When I see things starting to get complicated like that, my usual conclusion is its best to just keep it simple (like the current scoring system). It is a little like when tablebases started to show some positions were wins after 50 moves with no pawn moves or captures and chess organizations started to encode exceptions in the 50 move rule. Luckily, that experiment was ended reasonably quickly.

-Sam

lkaufman · Post by **lkaufman** » Sun Sep 22, 2013 3:41 pm

BubbaTough wrote:
lkaufman wrote:
BubbaTough wrote:
lkaufman wrote: The theoreticians would say that since empirical evidence indicates that two draws should count for more than one win plus one loss, the scoring system should reflect this.
In what sense? In terms of producing a rating that predicts future results more accurately? If so, are these future results measured using current scoring systems (loss 0, draw 0.5, win 1)?

-Sam
The experts here say that weighting draws more heavily in the rating formula improves the predictability of the system. It would seem like common sense that if the rating system were changed to reflect this, the scoring system should match it as much as possible. Theoretically this should increase the chance that the best player will win the tournament, or to put it another way it should decrease the luck factor in the final standings.
If one were to change the scoring system because of the results of the rating system, then you would want to adjust the rating system to reflect the new scoring system. Assumably it would converge somewhere.

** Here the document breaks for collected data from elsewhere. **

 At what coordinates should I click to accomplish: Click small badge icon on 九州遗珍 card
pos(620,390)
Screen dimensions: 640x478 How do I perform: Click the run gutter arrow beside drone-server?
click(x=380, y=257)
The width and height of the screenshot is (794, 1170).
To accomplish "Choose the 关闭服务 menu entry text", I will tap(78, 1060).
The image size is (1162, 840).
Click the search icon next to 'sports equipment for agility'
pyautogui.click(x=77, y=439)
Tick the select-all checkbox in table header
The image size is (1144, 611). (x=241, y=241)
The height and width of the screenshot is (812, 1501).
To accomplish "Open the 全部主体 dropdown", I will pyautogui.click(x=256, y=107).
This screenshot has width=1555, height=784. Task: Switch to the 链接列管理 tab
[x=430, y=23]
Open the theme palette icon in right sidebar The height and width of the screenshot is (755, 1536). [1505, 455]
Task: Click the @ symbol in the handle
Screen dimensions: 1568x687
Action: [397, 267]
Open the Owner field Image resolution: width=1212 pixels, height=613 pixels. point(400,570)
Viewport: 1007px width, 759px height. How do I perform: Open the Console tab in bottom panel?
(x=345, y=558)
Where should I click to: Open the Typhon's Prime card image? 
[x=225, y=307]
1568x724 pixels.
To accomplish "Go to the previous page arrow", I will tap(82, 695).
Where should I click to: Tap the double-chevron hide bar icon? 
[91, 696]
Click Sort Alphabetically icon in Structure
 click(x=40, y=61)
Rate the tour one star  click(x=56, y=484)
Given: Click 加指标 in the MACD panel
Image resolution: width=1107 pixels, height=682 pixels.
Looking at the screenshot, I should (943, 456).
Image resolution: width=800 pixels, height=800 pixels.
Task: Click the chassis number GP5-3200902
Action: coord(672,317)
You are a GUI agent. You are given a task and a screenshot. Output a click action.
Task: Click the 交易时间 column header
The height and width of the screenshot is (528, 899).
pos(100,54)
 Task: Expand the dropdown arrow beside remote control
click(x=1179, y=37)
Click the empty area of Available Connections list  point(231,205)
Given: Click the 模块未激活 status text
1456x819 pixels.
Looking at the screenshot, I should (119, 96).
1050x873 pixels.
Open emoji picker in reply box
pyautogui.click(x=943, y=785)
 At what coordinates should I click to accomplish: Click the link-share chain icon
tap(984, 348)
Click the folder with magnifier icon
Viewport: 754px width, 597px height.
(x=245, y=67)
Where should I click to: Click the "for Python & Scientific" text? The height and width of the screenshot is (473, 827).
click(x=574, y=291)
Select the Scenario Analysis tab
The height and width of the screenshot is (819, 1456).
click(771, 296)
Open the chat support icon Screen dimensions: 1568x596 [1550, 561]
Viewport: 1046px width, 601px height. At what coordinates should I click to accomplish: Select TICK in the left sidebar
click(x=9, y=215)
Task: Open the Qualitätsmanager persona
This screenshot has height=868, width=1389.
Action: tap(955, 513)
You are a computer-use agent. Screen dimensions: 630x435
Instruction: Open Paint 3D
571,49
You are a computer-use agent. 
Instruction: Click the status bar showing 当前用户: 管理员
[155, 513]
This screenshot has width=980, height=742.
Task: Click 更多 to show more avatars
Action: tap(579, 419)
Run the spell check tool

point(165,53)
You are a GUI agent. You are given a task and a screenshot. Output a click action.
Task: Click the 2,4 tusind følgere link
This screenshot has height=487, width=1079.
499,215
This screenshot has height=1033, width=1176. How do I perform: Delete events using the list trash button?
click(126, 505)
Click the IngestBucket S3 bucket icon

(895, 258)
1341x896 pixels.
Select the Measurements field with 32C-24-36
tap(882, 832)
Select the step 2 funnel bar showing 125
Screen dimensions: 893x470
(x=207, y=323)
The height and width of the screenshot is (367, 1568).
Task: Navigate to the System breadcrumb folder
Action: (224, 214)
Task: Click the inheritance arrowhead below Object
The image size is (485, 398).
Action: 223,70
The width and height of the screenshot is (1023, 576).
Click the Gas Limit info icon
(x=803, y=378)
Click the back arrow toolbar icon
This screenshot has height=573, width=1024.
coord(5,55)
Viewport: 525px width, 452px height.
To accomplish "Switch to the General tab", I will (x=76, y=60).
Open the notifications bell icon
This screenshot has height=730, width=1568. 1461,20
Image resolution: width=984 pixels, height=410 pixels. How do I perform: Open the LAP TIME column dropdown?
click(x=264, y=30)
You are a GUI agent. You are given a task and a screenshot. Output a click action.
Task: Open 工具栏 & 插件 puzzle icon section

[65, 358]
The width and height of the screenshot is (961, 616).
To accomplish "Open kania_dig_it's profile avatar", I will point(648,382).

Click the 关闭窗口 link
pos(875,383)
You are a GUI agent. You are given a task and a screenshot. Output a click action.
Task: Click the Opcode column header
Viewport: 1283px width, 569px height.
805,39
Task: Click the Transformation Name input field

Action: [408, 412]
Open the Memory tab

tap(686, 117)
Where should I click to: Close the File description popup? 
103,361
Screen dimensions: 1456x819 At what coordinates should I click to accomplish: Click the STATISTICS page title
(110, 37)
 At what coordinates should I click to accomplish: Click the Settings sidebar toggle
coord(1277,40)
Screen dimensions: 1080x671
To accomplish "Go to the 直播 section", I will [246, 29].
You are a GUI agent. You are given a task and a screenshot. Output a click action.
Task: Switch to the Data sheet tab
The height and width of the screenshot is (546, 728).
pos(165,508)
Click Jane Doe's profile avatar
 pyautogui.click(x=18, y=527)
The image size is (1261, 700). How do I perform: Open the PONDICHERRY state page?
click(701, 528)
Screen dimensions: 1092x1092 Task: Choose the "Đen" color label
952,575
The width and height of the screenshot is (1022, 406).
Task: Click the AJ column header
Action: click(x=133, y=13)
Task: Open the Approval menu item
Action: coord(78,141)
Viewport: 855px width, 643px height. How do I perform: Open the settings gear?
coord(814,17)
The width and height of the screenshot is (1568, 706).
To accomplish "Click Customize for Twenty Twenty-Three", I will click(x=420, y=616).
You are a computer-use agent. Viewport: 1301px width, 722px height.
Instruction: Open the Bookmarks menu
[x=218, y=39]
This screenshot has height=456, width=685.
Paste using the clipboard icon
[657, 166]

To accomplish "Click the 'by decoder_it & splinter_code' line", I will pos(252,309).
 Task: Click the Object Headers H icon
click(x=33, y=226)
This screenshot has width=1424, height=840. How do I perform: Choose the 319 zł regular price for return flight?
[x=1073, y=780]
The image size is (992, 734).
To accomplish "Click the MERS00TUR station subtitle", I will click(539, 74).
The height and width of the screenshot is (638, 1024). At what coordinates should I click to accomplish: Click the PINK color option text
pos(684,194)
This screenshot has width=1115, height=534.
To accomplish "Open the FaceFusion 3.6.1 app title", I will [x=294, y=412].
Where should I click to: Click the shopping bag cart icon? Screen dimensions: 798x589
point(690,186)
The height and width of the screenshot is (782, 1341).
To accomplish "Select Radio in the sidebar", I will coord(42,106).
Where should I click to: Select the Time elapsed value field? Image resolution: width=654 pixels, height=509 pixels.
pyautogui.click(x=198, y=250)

When I see things starting to get complicated like that, my usual conclusion is its best to just keep it simple (like the current scoring system). It is a little like when tablebases started to show some positions were wins after 50 moves with no pawn moves or captures and chess organizations started to encode exceptions in the 50 move rule. Luckily, that experiment was ended reasonably quickly.

-Sam

Well, I don't agree about the fifty move rule, I think some sort of generalized exception is called for. But in general simple is best. Probably just number of wins as tiebreak is all that is needed with current scoring system, at least now we have a theoretical justification for it.

Daniel Shawul · Post by **Daniel Shawul** » Mon Sep 23, 2013 12:13 am

I don't know what you are talking about with relative/absolute error... But what you said earlier about thresholds is exactly how likelihood of a draw is assigned in GD as Remi said. Given strength of two players with distribution (be it logistic or normal), then it is a draw when their performance in a game lies inside a threshold. That is how the law of comparative judgement works. It doesn't matter what kind of distribution the performance of a player follows. GD follows Thurstone-Mosteller and the others Bradley-Terry, so both models are included in the paper. As HG mentioned, you can't tell the outcome via random walk because you don't know what the cummulative distribution looks like. Here is a quote from a paper that I refernced that says it all with regard to chess-games

Henery, R. J. (1992a). An extension to the thurstone-mosteller model for chess. Journal of the Royal Statistical Society, 41(5):559–567.

The normal model for chess is appropriate if winning at chess is by the accumulation of
small advantages, so that Y is a sum of small quantities. If gross blunders play an
important part, the Bradley-Terry model is more appropriate. Neither model gives a
convincing description of chess: some kind of mixture of distributions or scale parameters
would be necessary (cf Section 3.3). However, if, as here, we are concerned with players
with very similar abilities, the precise mathematical form of the distribution for X is not
too important. Substantial bias may arise when using the wrong model with large
differences in abilities: this general point is discussed by Latta (1979).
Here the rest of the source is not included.